There’s no need to interrogate the finer points of the Budew-driven meltdowns here, dear reader. Much of the terminology is impenetrable. But what the discussions reveal are the importance of community and how it works together. If throwing cards on a table feels like an individual pursuit, this room proves that feeling is wrong. The best players strategise on how to set up a deck and combat shifts in the metagame. That is useful come tournament time – just ask Natalie Millar.
Millar, 24, is a Brisbane-based public servant and Pokémon card guru. At the recent European Championships, she took out the silver medal, going down 2-1 in the final. She started playing when she was 13 years old and the foes she battled back then have become her friends and confidants. Ahead of big tournaments, they get together to practise and revise.

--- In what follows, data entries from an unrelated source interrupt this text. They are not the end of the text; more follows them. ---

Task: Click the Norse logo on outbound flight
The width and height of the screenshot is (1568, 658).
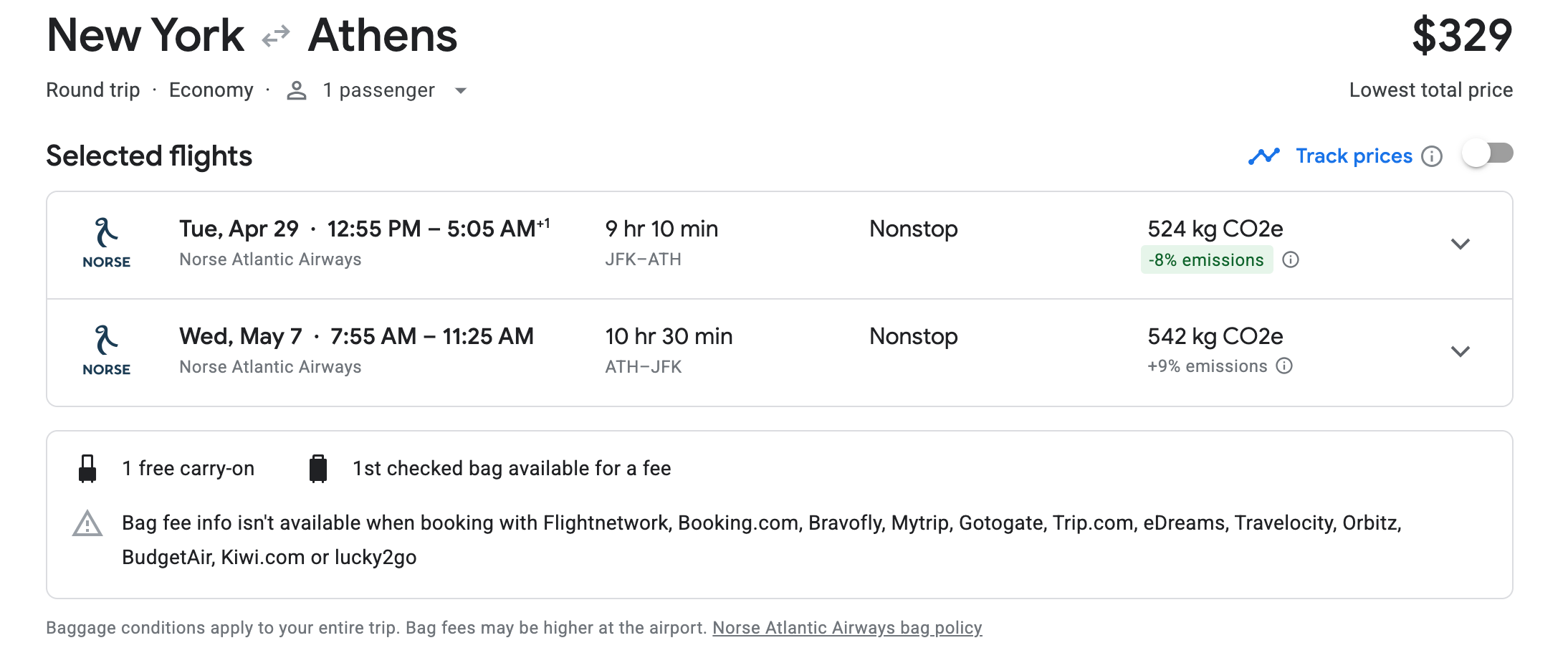Action: (107, 244)
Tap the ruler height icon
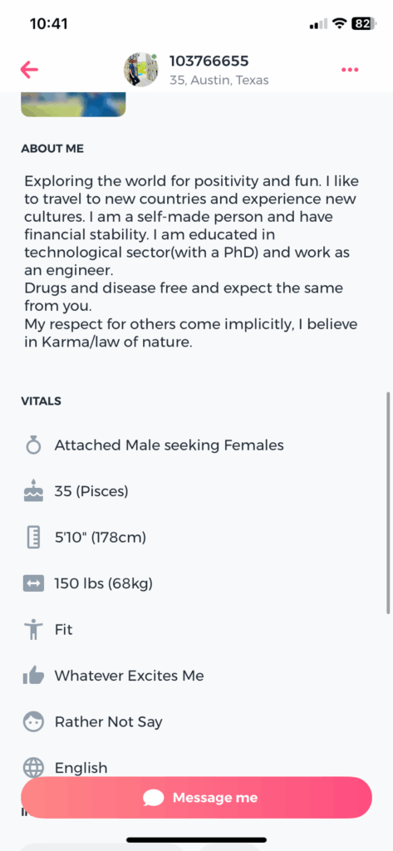This screenshot has width=393, height=851. coord(34,538)
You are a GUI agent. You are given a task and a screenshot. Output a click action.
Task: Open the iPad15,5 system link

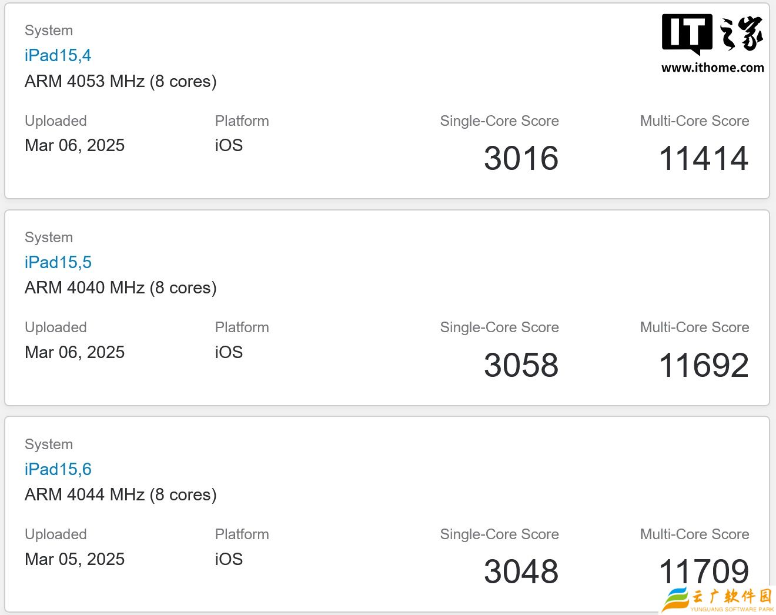58,262
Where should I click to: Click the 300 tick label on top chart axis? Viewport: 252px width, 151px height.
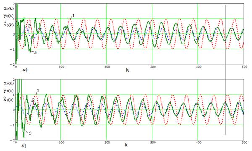pos(153,67)
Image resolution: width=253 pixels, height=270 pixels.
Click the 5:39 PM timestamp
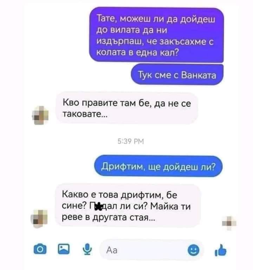131,141
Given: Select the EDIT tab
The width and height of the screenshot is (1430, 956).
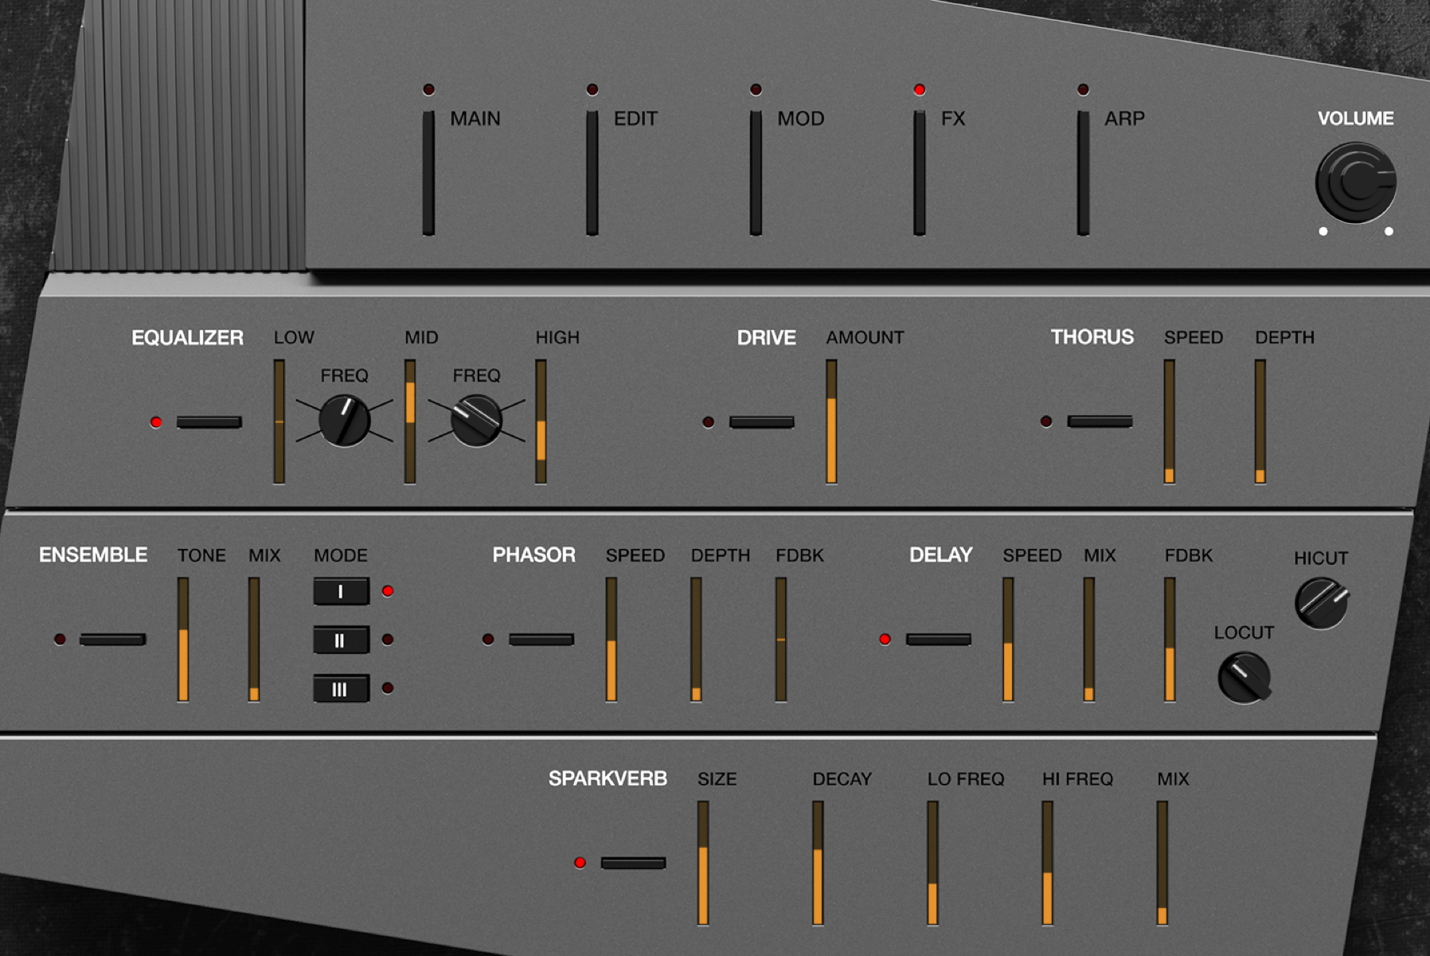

Millar credits her wins to this. “The group I prepare with at the moment is very crucial to any success I’ve had,” she says. “All my recent tournament results are never just mine.”
As Appleby plays her turn during a second battle against Dai, she shows her cards to Rue, Shane and Paul. They confer about optimal strategies and “lines” – which Pokémon to play next, which support cards are going to be useful, the optimal path to a win. Eventually, Appleby claims victory.
If the perception is that local game stores are the haunts of hoodie-wearing punks or shy quote-unquote nerds – OK, yes, there’s definitely some of that in the room where Appleby and Dai battle it out. But those descriptors belie the foundational reality of Australia’s local game stores: These are spaces where people feel safe, where they can indulge in their passion uninhibited.
Victoria police arrested four men in conjunction with the burglaries in mid-February and the case against them is ongoing. Even as the value of Pokémon cards remains high and the spectre of theft lives on, these spaces continue to fill.
“The break-ins have been a unique challenge to our industry and by no means something to take lightly,” Mortimore says. “We’re very lucky, in that none of us have let fear keep us down, and our player [and] local community seem to share that mindset.”